Spiritual Agoraphobia

Spiritual Agoraphobia November 14, 2011

In my Sunday school class yesterday, we found ourselves talking about Paul’s at times universalist-sounding language in Romans, and how it relates to traditional Christian ideas about salvation, punishment and afterlife.

I shared my own thought that it is hard to believe that Paul, having worked in the first part of his letter to demolish traditional boundaries such as those between Jews and Gentiles, he was now simply replacing them with others, Christian vs. non-Christian for instance.

It seems that Paul’s message about the boundaries between Jews and Gentiles not corresponding to the boundaries between righteous and unrighteous challenges any attempt to define a group as “the people of God” in a rigid and exclusivist sense.

The message of the letter is perhaps better understood as arguing against the attempt to draw such boundaries at all as human beings, since we lack a “God’s-eye perspective,” as the Bible often helpfully reminds us. Ironically, despite the Bible’s warnings along these lines, many fundamentalists mistakenly think that, because they have the Bible, they do have God’s own perspective on matters. Talk about missing the point!

In the discussion in my Sunday school class we also discussed our human penchant for making walls and delineating boundaries. It is comforting. We like having a sharp line between our property and our neighbor’s, between our beliefs and those of others. But when a ball flies over a fence into the neighbor’s yard, or some Christians discover that they have things in common with some Muslims or some Atheists that they disagree with other Christians about, we are forced to realize that the boundaries are not absolute by any means, and sometimes divide us from people with whom we might otherwise find ourselves united.

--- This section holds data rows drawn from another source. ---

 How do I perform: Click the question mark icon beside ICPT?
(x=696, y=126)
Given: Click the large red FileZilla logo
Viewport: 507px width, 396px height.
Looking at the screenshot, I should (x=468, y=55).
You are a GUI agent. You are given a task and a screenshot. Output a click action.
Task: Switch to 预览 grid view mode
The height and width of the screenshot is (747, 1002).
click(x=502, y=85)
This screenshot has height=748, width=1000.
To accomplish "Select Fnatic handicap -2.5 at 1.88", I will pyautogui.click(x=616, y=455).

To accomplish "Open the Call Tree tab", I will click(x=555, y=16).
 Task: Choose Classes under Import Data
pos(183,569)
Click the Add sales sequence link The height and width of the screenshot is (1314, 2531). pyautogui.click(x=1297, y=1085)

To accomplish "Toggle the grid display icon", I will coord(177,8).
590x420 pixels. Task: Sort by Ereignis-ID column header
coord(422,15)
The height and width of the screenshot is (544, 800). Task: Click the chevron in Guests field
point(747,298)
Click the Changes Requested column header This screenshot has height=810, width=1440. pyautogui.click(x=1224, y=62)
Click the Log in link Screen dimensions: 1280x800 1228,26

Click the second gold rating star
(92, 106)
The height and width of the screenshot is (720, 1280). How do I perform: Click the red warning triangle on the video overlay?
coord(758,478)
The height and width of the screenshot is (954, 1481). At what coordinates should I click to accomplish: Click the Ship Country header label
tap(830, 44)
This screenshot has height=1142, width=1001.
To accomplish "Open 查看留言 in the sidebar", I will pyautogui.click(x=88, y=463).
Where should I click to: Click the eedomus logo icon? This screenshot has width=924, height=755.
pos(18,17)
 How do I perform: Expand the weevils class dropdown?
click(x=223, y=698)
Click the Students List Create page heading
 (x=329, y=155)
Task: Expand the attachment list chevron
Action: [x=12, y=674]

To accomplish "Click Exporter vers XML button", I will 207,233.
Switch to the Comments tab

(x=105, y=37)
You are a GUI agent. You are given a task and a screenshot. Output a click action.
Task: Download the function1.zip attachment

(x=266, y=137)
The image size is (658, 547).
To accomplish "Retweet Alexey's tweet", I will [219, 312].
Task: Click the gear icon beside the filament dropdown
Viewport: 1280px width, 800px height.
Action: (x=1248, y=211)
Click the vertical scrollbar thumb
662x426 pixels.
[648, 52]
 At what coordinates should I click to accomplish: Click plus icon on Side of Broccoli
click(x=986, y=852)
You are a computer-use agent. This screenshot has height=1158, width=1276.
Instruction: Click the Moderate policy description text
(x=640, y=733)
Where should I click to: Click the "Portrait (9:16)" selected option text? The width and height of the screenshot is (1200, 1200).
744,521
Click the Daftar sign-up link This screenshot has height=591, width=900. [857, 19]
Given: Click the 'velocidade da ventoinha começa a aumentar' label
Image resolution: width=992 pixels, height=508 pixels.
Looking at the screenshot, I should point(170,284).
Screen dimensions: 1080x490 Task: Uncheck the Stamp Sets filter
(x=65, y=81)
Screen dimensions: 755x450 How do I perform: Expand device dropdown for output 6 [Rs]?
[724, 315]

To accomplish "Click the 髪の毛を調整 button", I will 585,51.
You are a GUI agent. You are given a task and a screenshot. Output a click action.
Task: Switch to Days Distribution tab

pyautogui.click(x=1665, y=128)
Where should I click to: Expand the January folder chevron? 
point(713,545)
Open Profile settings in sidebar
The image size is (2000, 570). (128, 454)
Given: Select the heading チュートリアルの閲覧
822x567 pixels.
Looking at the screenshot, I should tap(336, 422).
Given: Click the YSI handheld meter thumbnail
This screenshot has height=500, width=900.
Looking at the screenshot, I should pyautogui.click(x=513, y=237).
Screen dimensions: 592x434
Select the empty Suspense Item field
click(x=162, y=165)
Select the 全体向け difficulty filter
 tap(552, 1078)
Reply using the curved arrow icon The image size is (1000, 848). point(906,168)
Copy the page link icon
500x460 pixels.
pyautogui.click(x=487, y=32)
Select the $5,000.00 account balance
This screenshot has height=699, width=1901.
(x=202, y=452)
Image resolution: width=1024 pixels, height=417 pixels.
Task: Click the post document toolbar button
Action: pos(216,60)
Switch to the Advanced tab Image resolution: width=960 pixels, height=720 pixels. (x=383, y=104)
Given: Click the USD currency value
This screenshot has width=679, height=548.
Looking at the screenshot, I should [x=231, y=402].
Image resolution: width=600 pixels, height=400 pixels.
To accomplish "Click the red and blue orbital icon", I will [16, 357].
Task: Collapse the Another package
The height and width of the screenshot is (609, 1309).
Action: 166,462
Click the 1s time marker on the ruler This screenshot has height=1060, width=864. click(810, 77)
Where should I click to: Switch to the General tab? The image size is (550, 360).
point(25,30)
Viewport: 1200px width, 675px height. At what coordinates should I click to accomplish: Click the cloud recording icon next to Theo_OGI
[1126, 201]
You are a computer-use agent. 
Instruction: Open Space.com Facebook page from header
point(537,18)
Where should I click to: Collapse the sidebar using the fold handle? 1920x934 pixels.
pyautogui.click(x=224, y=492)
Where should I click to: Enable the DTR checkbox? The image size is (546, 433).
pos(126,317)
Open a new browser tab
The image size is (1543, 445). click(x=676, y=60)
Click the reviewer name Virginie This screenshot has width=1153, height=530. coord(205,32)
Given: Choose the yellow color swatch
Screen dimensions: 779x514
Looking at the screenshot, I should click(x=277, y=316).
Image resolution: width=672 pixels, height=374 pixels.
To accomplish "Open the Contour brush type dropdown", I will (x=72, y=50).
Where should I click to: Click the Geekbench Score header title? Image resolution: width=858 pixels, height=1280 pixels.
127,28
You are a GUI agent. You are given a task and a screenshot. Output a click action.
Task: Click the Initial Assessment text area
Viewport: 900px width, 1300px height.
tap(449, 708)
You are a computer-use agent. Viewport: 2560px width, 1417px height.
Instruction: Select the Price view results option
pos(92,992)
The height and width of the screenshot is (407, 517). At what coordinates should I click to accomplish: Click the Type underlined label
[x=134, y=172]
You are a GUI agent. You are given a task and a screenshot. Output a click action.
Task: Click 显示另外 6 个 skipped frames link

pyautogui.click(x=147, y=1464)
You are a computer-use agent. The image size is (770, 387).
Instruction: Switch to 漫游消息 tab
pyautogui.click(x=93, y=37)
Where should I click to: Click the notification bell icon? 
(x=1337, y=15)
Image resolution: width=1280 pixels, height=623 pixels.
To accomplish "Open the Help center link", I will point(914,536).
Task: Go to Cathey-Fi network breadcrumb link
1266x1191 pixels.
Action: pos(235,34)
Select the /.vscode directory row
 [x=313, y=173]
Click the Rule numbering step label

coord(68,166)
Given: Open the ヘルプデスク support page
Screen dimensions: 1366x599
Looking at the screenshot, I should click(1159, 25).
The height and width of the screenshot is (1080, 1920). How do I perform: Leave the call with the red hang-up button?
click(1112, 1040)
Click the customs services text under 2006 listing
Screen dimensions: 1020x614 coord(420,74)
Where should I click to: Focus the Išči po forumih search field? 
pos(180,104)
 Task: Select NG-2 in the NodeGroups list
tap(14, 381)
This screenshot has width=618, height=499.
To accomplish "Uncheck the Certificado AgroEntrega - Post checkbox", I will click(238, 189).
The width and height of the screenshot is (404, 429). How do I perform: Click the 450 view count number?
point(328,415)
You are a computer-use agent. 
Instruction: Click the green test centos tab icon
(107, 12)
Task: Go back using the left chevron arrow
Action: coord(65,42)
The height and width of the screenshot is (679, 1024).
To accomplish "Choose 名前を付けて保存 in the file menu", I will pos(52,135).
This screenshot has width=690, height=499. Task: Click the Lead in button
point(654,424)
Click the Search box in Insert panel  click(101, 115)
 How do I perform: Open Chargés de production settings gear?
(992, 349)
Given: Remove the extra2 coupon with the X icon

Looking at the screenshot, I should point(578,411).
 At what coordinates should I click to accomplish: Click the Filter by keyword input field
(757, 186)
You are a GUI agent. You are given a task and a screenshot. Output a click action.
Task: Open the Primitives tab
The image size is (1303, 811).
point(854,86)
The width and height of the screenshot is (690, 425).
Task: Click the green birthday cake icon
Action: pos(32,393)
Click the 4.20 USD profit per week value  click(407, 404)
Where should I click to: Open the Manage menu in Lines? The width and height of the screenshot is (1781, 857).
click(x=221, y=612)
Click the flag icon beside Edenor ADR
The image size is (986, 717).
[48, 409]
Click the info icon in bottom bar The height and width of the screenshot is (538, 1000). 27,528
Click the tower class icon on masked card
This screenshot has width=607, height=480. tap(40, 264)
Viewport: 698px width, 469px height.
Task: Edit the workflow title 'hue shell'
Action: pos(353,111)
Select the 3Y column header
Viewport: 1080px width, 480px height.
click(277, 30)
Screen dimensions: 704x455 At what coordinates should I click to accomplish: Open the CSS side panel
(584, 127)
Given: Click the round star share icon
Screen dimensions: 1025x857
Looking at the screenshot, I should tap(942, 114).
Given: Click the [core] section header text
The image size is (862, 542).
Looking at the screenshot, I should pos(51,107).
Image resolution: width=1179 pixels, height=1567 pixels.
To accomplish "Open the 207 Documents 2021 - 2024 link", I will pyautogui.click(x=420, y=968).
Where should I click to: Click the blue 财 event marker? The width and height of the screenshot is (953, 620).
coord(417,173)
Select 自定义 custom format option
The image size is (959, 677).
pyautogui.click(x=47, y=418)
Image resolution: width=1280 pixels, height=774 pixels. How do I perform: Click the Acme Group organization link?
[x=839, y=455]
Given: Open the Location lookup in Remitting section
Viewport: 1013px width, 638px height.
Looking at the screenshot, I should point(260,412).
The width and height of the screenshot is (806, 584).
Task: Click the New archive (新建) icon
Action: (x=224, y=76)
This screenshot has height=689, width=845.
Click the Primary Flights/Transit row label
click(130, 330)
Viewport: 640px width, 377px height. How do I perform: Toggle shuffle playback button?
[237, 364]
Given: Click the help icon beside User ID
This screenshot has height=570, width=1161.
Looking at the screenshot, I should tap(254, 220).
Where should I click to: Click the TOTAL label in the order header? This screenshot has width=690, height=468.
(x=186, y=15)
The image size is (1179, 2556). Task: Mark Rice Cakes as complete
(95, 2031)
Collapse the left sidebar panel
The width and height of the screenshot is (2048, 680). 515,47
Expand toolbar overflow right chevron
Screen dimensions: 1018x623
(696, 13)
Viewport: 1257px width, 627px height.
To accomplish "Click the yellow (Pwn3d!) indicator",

Agoraphobia is the fear of wide open spaces. Might it be appropriate to talk about the impulse towards fundamentalism as merely the flip side of a kind of “spiritual agoraphobia,” which inclines all of us at times to seek the comfort of walls and borders, however artificially-constructed or inappropriately placed.

What do others think? Is Paul in Romans trying to push his fellow Jews into a wider space in which they can interact with Gentiles and discover that they have more in common with some of them than they would with some of their fellow Israelites? Or is he simply replacing one sort of comforting boundary with another? Either way, one can pick up on Paul’s principles and apply them to the exclusivism of Christians in much the same way that his letter aimed to challenge Jewish exclusivism in his own time.